Creation of CO2 Emission Suppressed E. coli By Combination of CO2 Transporter/Fixation-Enzyme Introduction and Directed Evolution

Effective CO₂ fixation from the air is urgent issue for preventing global climate change. Especially the CO₂ transformation into high value-added chemicals by synthetic biology is considered to be one of the promising solutions with economic viability. In the synthetic biology, Escherichia coli is widely utilized as a platform cell because of its established genetic engineering methods and possible high-density culture. We constructed the genetically engineered E.coli cell transformed with CO₂ transporter (bicA) and phosphoenolpyruvate carboxykinase (pck) for the subsequent CO₂ fixation process. On the other hand, we applied the wild type to the directed evolution process, in which UV-irradiated E. coli cells were cultured under high CO₂ environment and survived clones were selected. We evaluated the characteristics of those cells by our created measurement system for the CO₂ concentration in sealed container. As a result, the engineered (bicA/pck) and evolved (high CO₂) cells exhibited lower CO₂ emissions than that from the wild type.
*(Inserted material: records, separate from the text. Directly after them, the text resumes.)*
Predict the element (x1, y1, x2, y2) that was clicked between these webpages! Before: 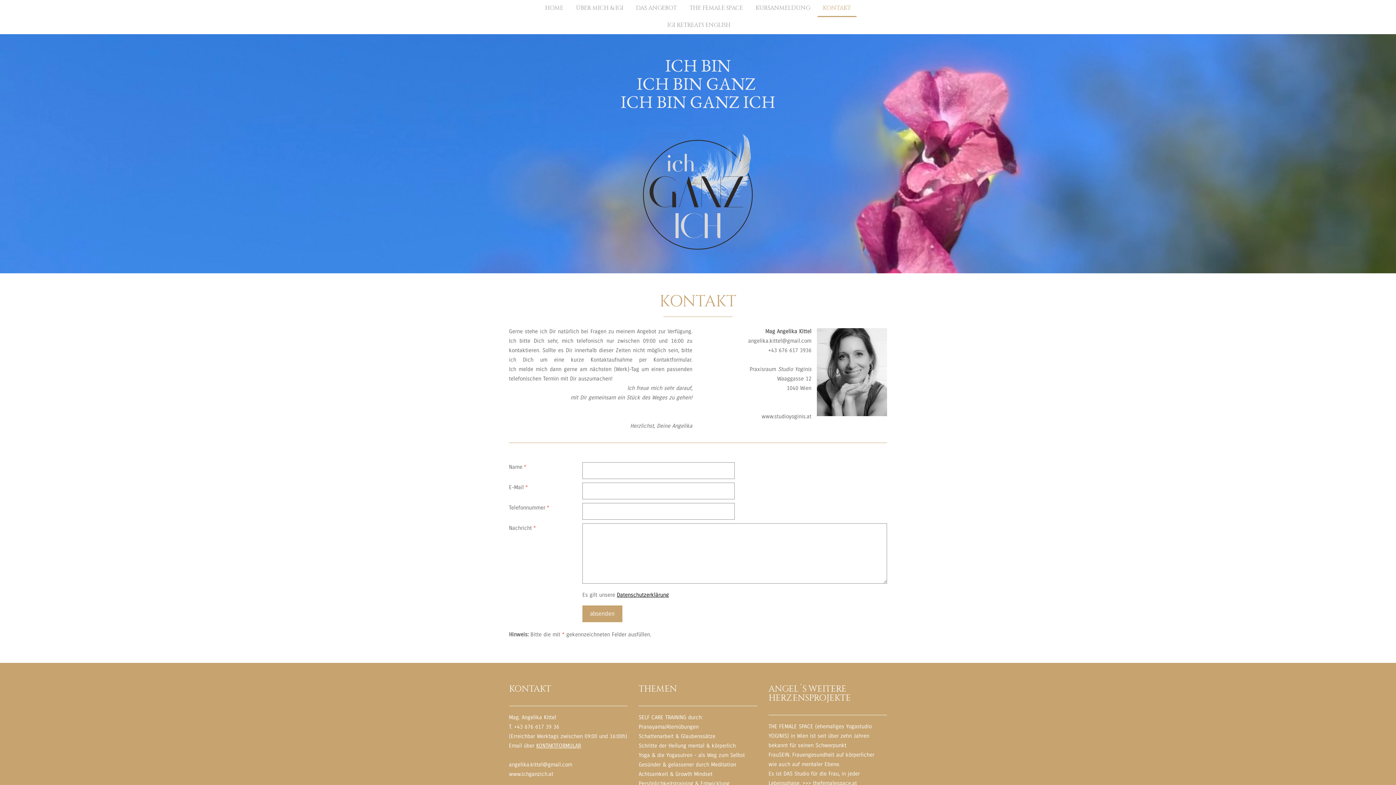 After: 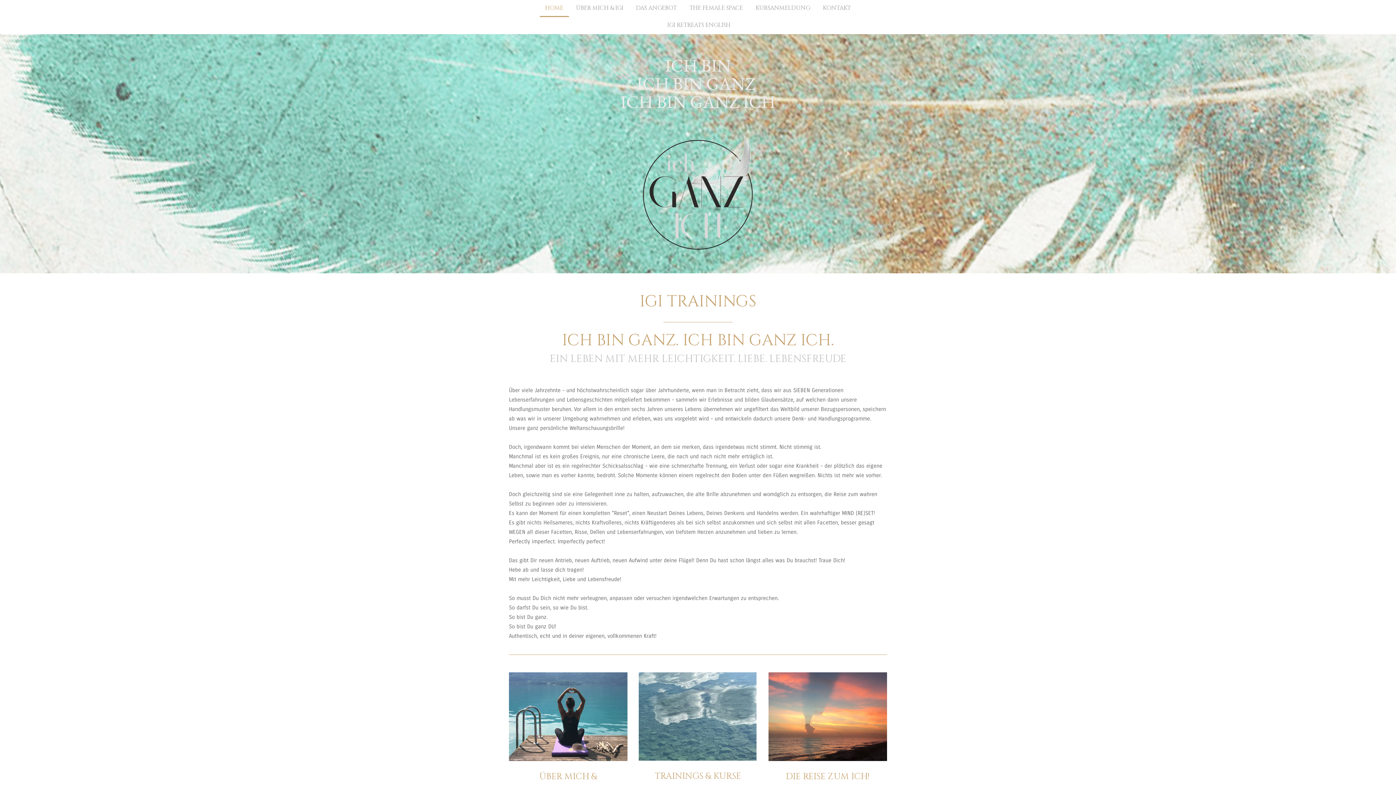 Action: bbox: (639, 129, 757, 137)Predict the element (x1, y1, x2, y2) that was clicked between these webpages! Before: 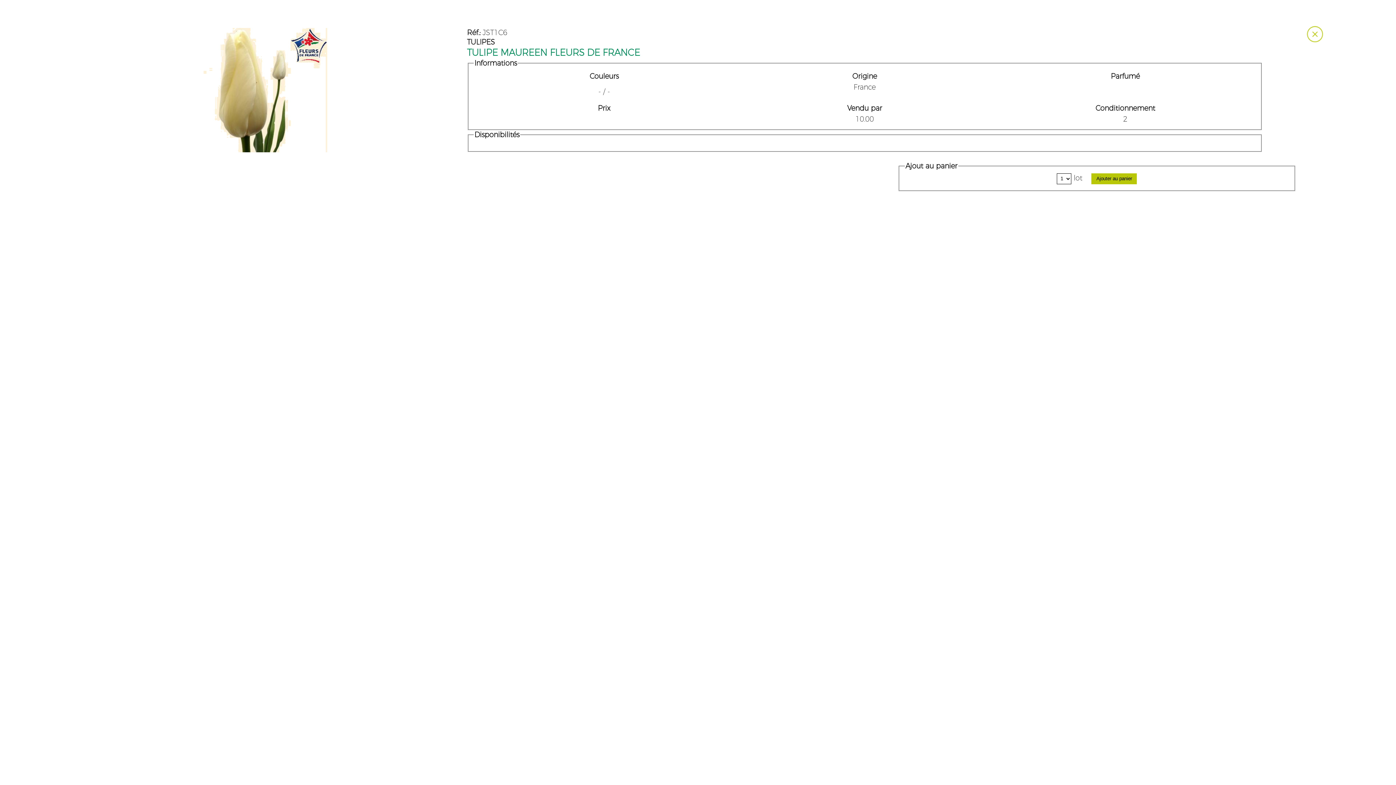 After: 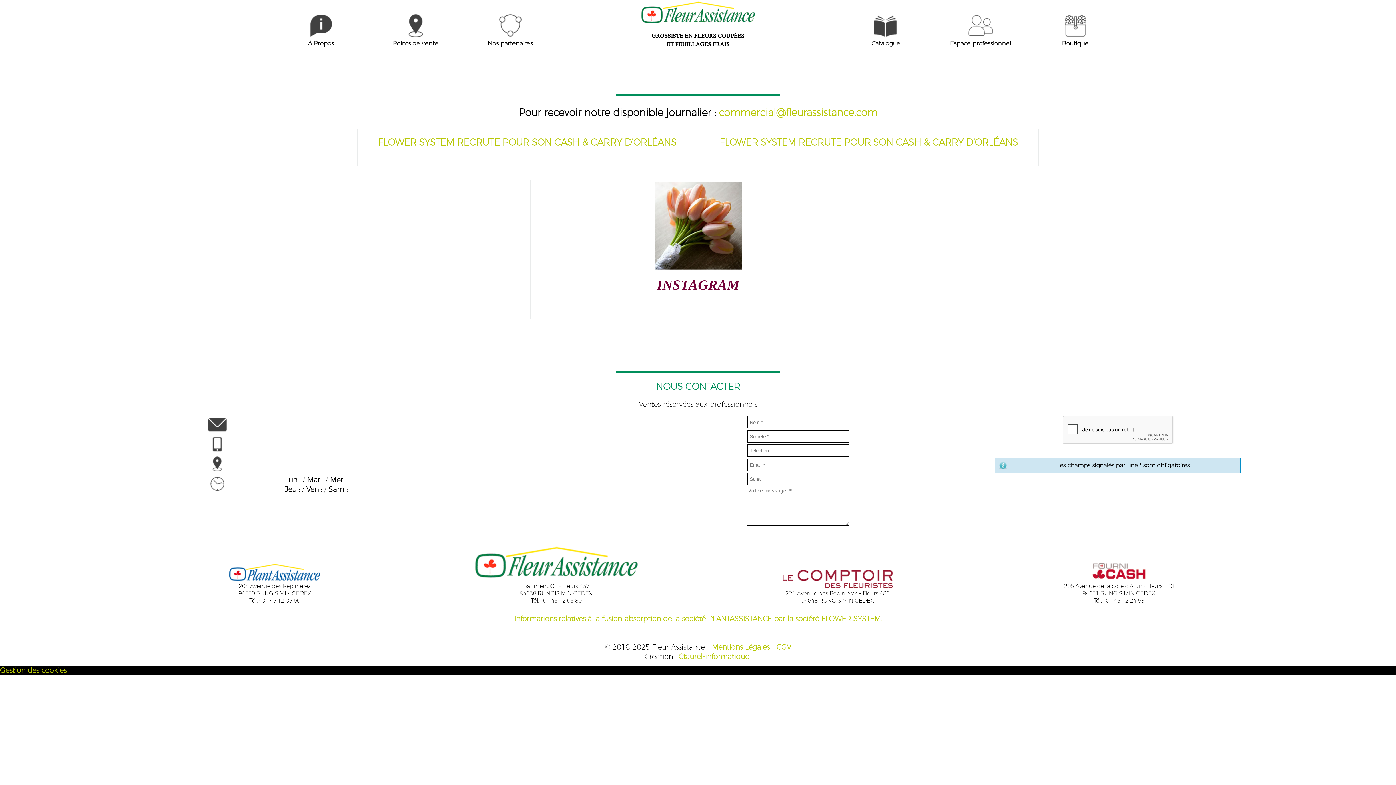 Action: bbox: (1305, 36, 1324, 45)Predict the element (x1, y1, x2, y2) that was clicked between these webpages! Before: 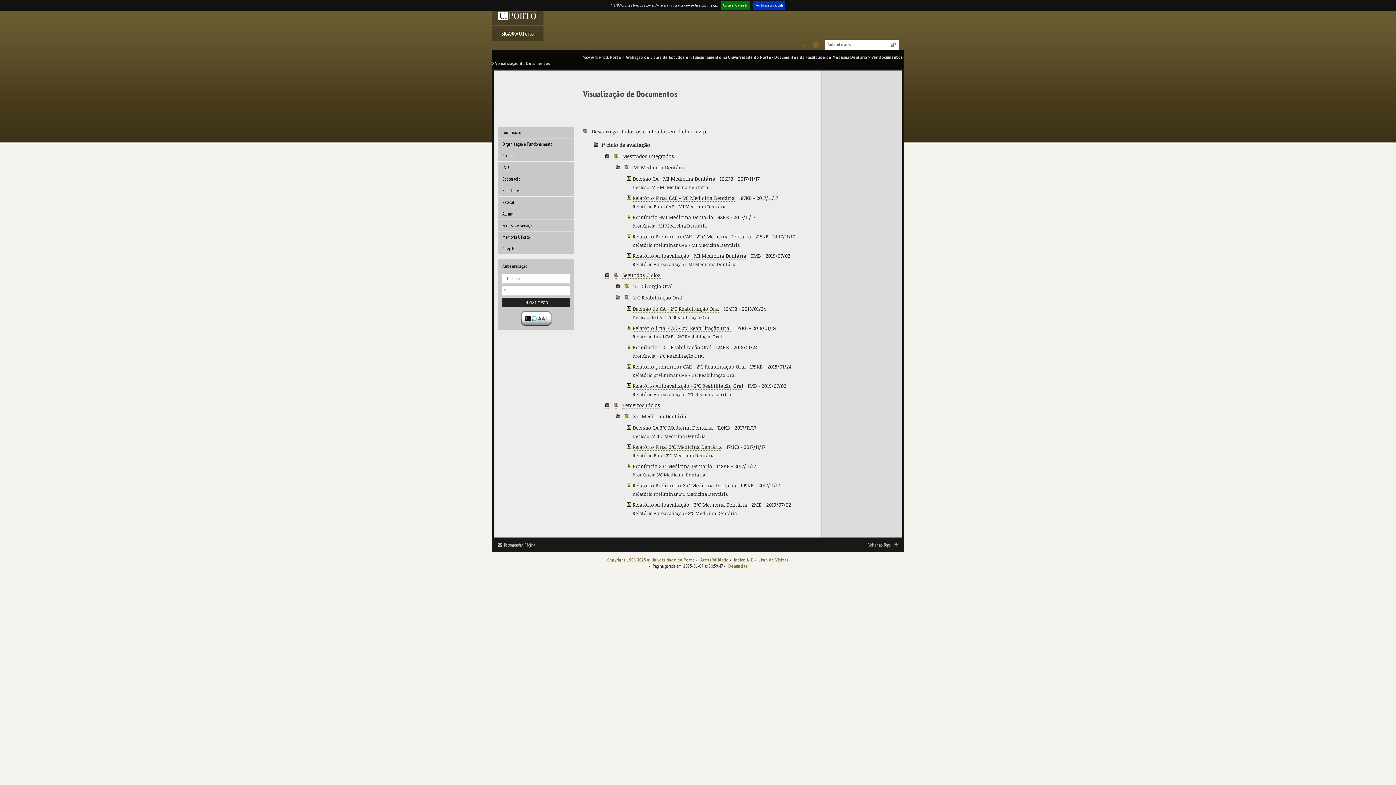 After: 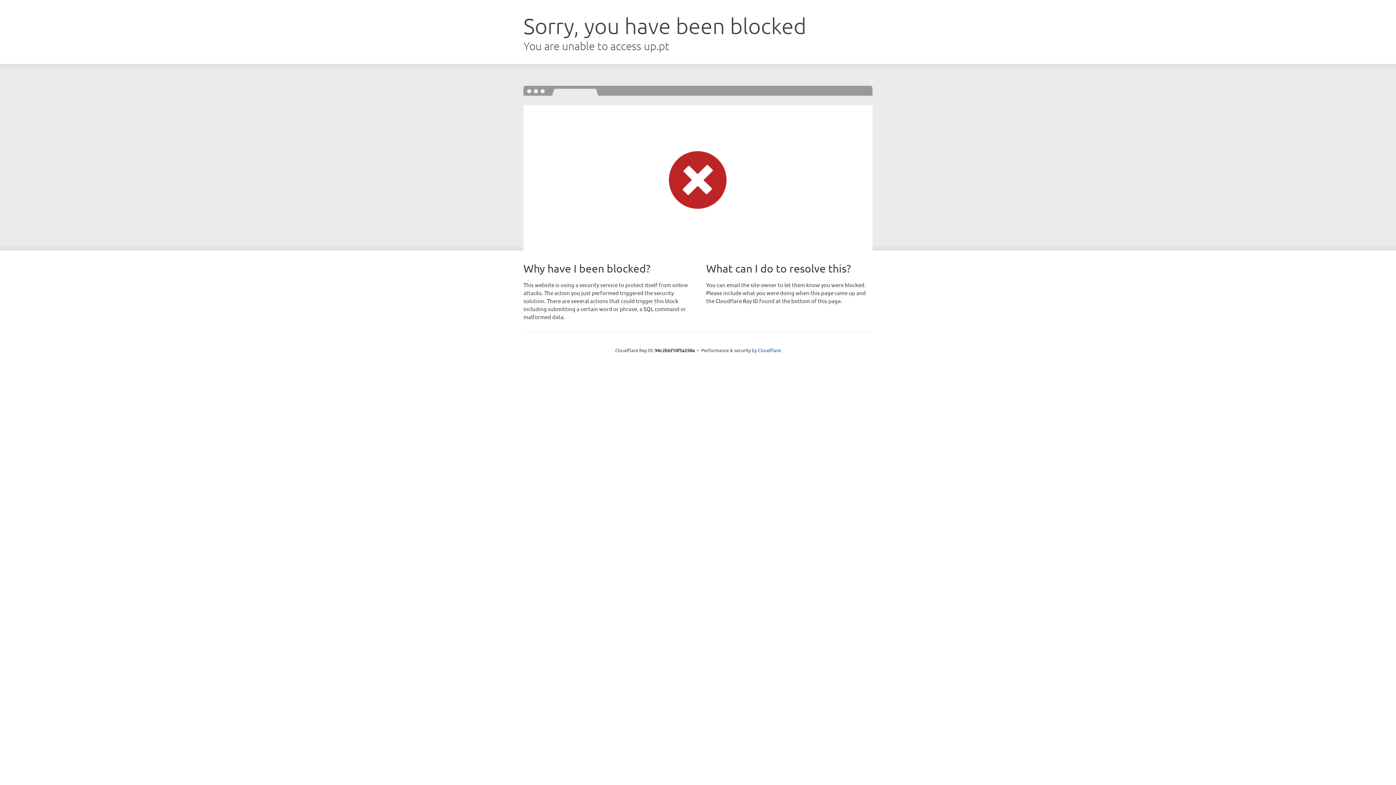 Action: bbox: (492, 20, 543, 26)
When the evolved cells were transformed with bicA and pck, those cells showed more suppressed CO₂ emission than the engineered and the original evolved cells. Both engineered and evolved cells showed lower CO₂ emission than that from the wild type, suggesting that the both cells incorporated CO₂ to some extent, and assimilated CO₂ to the other metabolite in the cells. In order to elucidate the genetic mechanism behind, genetic analysis of evolved cells are now under investigation. We would like to report our preliminary study on our directed evolution method and its effectiveness in creating novel characteristics of bacterial cells.